En 1822, Rieussec obtient un brevet de cinq ans pour l'invention de son chronographe à secondes ou "chronographe encreur".

Notre avis :
La pendule que nous présentons est indéniablement une commande royale ; l’exemplaire conservé au Mobilier National nous permet de mieux comprendre le contexte de commande de ce modèle.
En effet cette pendule provient du ministère de la Guerre, ce bâtiment, l’hôtel de Brienne, ancienne propriété de Letizia Bonaparte fût acheté par l’état par décret de Louis XVIII en 1817.
La date coïncide avec la nomination de Rieussec en tant qu’horloger du Roi ; ce qui indique probablement une livraison pour le réaménagement de cette institution cette année là ou l’année suivante.
Les autres pendules connues sont toutes signées des horlogers du roi, Rieussec, Lepaute ou Jean-Joseph Robin (1781-1856).
Il est donc certains que ces pendules furent commanditées par le Roi Louis XVIII pour l’ameublement des administrations royales et il est assez amusant de constater qu’il décida de choisir un modèle trés proche et du même sujet que celui choisit par l’empereur Napoléon 1er.

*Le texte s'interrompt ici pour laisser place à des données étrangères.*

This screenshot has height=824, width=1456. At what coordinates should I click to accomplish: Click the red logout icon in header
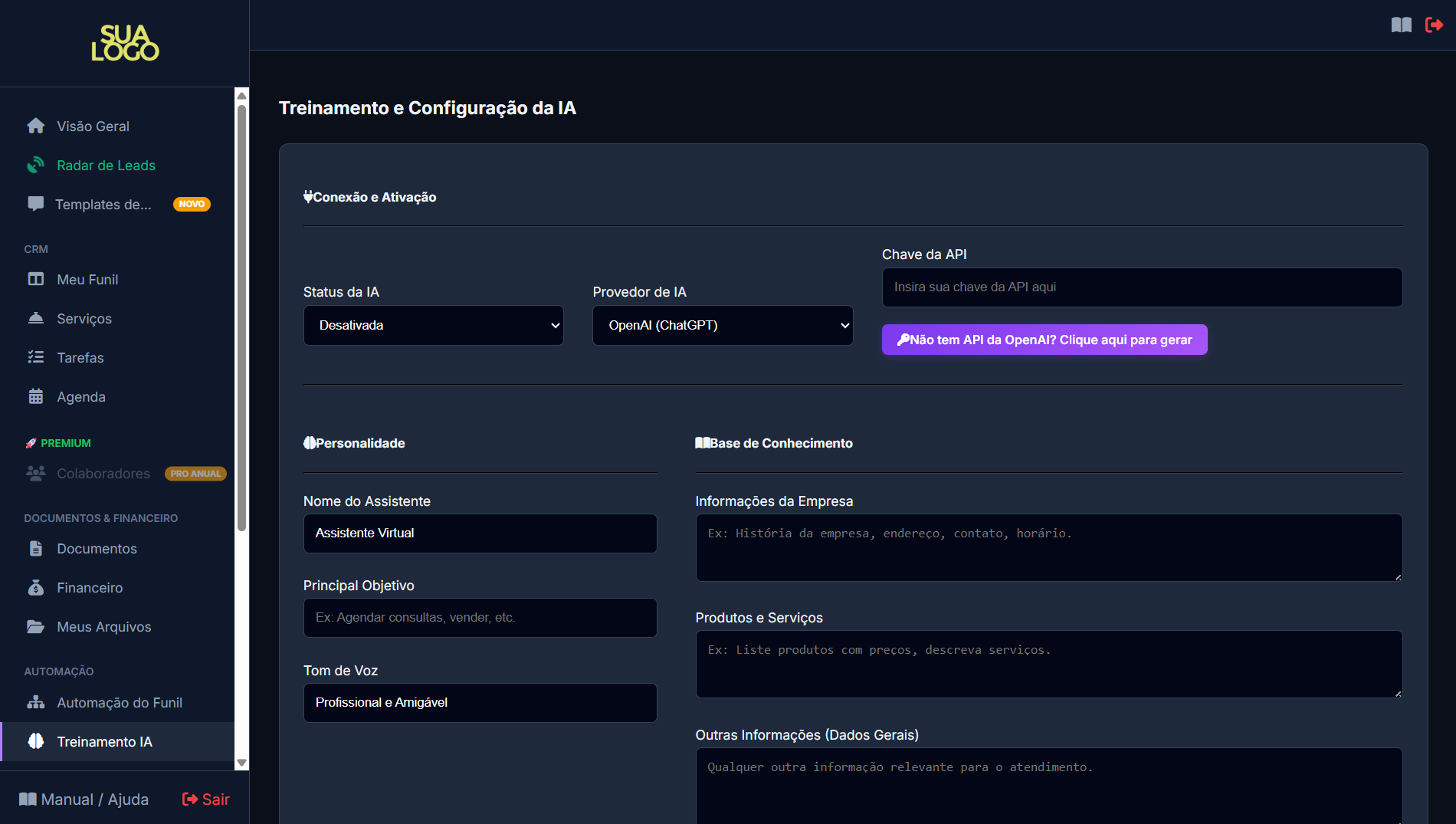point(1434,25)
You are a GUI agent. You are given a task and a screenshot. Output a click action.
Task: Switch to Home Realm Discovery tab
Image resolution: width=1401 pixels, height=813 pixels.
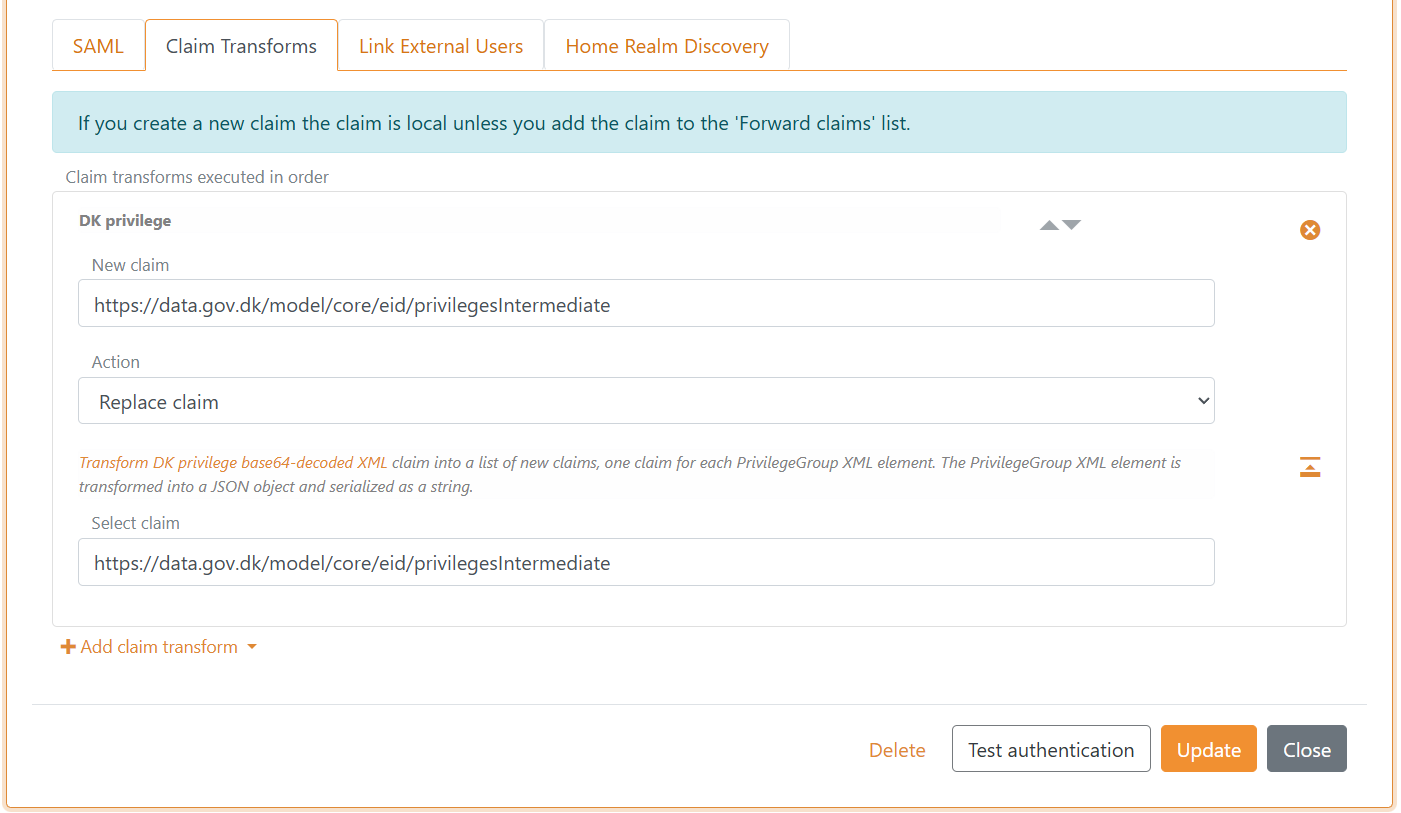click(x=667, y=45)
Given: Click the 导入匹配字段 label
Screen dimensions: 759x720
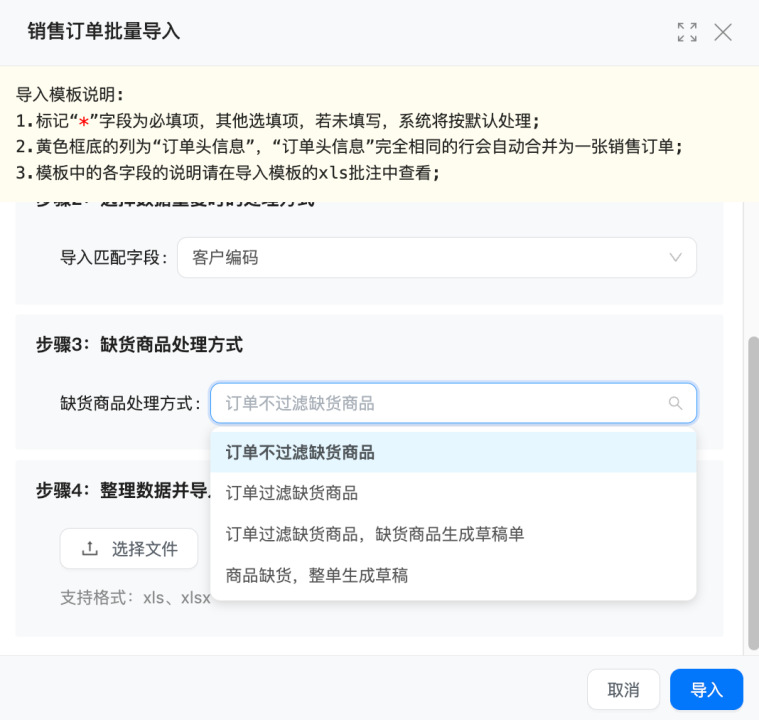Looking at the screenshot, I should (x=114, y=258).
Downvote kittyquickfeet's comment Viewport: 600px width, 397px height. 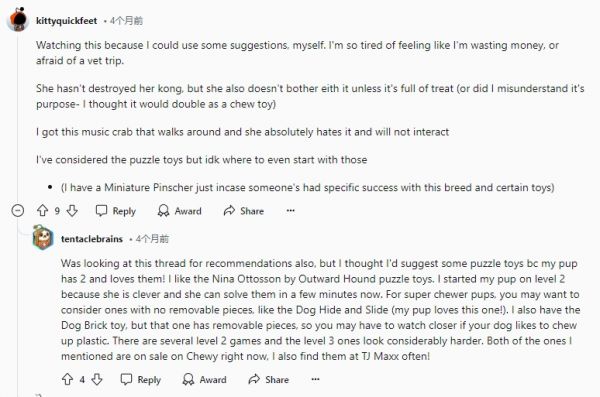[72, 211]
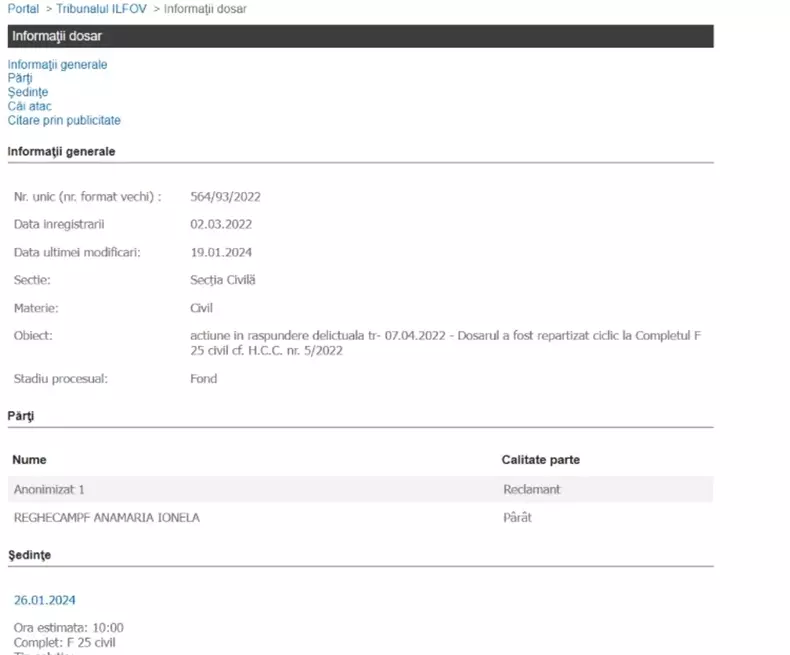Select case number 564/93/2022 text
Screen dimensions: 790x655
coord(225,196)
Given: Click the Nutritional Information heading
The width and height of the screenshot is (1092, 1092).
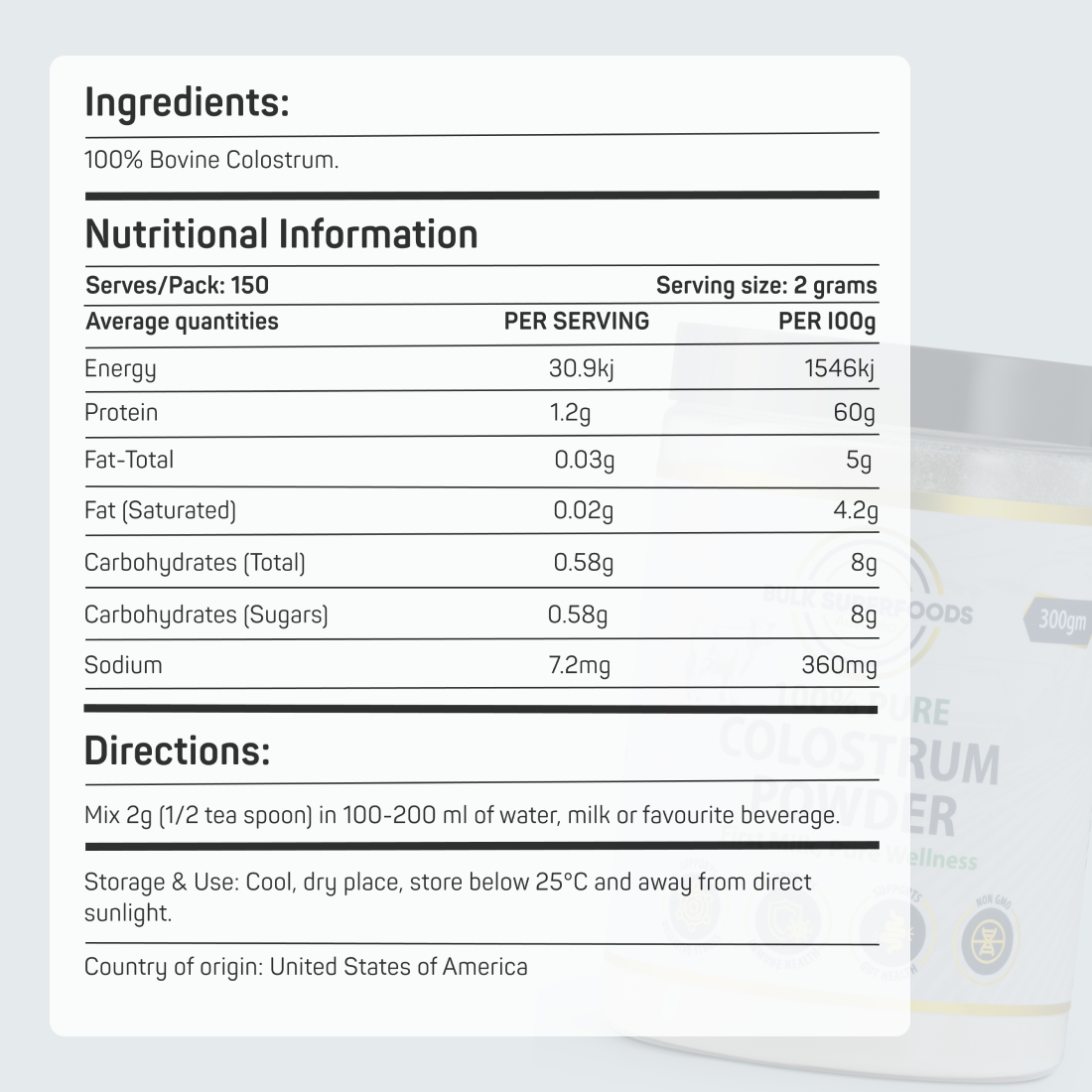Looking at the screenshot, I should click(x=281, y=234).
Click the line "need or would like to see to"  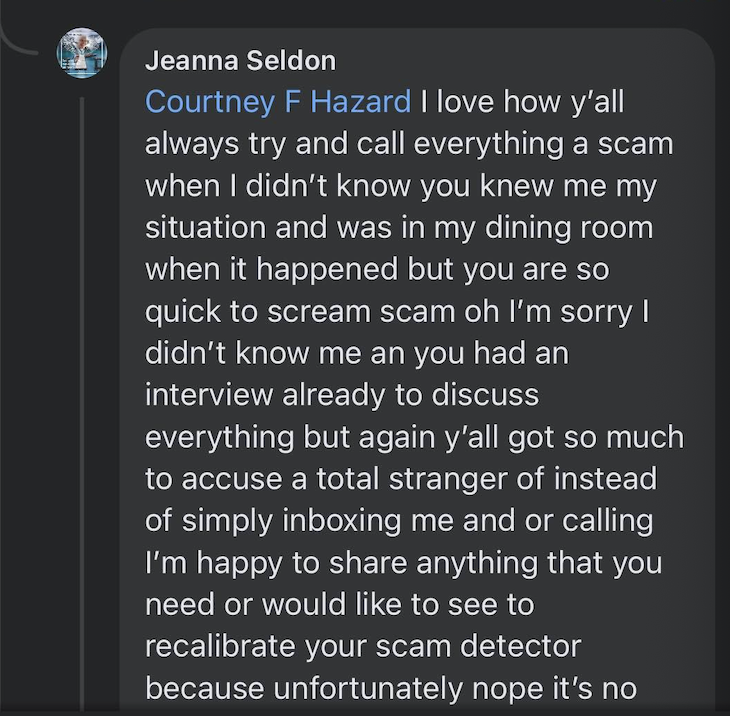[340, 605]
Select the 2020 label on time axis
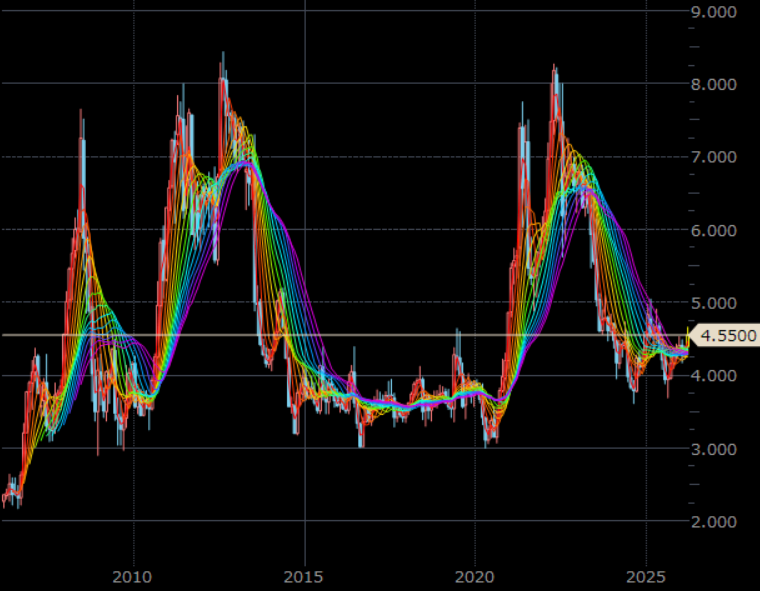The image size is (760, 591). (474, 576)
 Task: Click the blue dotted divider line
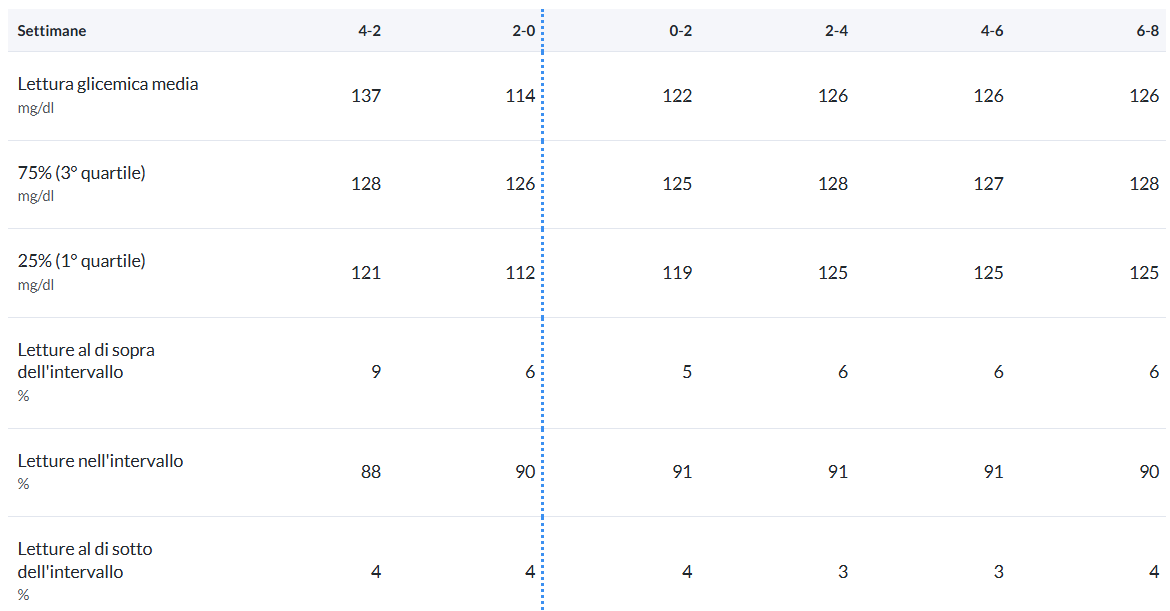(542, 310)
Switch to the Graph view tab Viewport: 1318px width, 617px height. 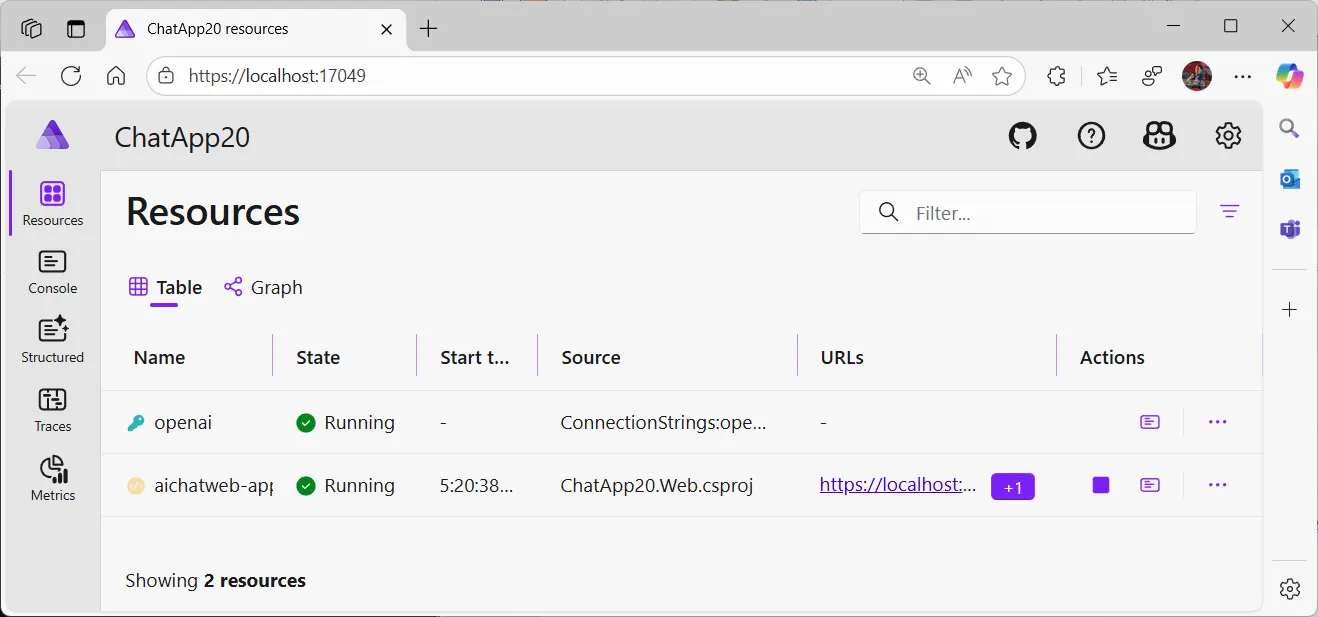264,287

En effet si de nombreuses pendules « Psyché et l’amour » d’après Claude Michallon ornèrent les palais et institutions impériales, le frère de Louis XVI qui apprécia beaucoup ce gout ne voulu pas trop se démarquer et choisit simplement le même sujet mais d’après la sculpture de Canova.
Comme pour la grande majorité des oeuvres en bronze doré le pouvoir royal se tourna vers le plus grand pourvoyeur du moment Pierre Philippe Thomire.
La pendule que nous présentons, d’un modèle particulièrement rare atteint à nos yeux l’apogée qualitative de la sculpture en bronze doré en France toute époques confondues.
La période de la restauration correspond à la maturité des plus grands artistes nés à la fin de l’ancien régime; qui vont à l’aide d’outils plus élaborés et à avec une abondance d’or, réaliser des prouesses avec des sculptures aux ciselures et aux dorures inégalables.
Malheureusement la génération suivante, affranchie des règles corporatives ne pourra plus égaler ce niveau et peu à peu la qualité va baisser.